As music grows more ephemeral, at least from a consumer standpoint, it seems likely that we’ll witness more and more artists reimagining the album as something less locked and inflexible. Of course, I can see why some people might find this idea horrifying. It’s easy to become moored in the quicksand of one’s own mind, caught in a state of perpetual irresolution, second-guessing everything, flailing, panicking, cooking and cooking but never sitting down to eat. Perhaps there’s a moment in the creative process where a work gets very close to being “right”—when an artist’s intentions for a piece and a bystander’s experience of it briefly coincide—and tinkering after that point merely pushes the work out of alignment. Yet I still tend to think of revision as a generative and undervalued practice, one that’s been stymied and marred by the damaging yet enduring idea of art as a product rather than a process. Students cocooned in craft-focussed creative-writing programs are repeatedly told that “writing is rewriting,” with the idea being that the actual labor—the work—is in the meticulous honing, the refining, the worrying over, the picking apart, the making beautiful. This is also, for many artists, where the pleasure is; one chisels and scrapes until a face emerges from the stone. Perhaps, as the poet Paul Valéry wrote, a work of art is never really finished, merely abandoned. Maybe it’s important for an artist to let the work change as the artist changes—to progress, to actualize, to double down on itself. It’s a way of reclaiming music as something more complex, dynamic, and human.

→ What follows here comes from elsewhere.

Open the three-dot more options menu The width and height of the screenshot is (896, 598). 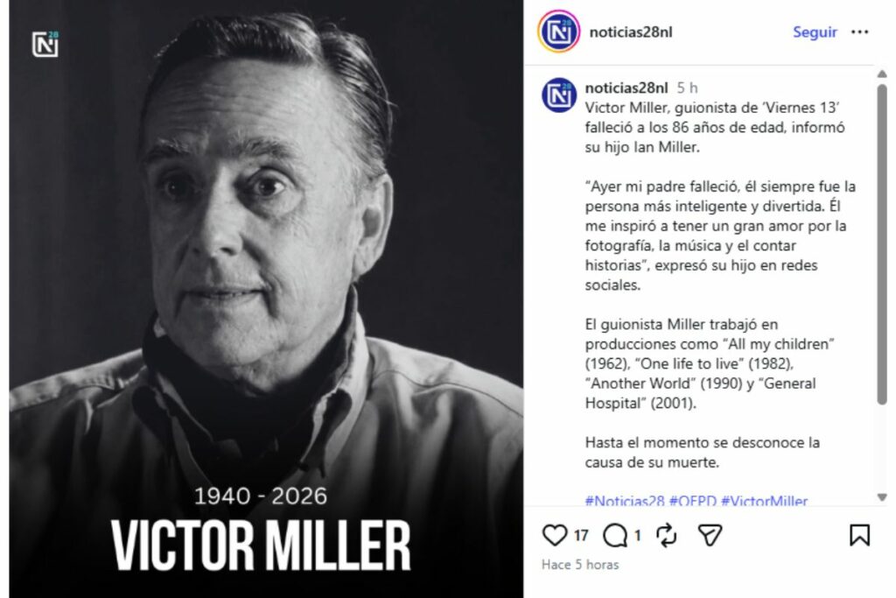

This past spring, in support of the reissues, Lekman toured the U.S. and performed with local youth orchestras. “I wanted these things to happen at the same time, because it feels like they’re tied in together in a way,” he told me. “I want the songs to be in motion, I want them to be allowed to change, I want to see what these young musicians will make of them.” While out on tour, Lekman has been selling a book of sheet music titled “Jens Lekman Miniature Art: 9 Songs for Guitar, Vocals, and Sometimes Strings,” with the hope of opening the work up to more revision and interpretation. “When I was writing the foreword to the book, I put in a couple lines about how, if you’ve never heard these songs before, don’t bother listening to them before you play them,” he explained. “Just pick up an instrument and see what comes out when you do them like you do them.”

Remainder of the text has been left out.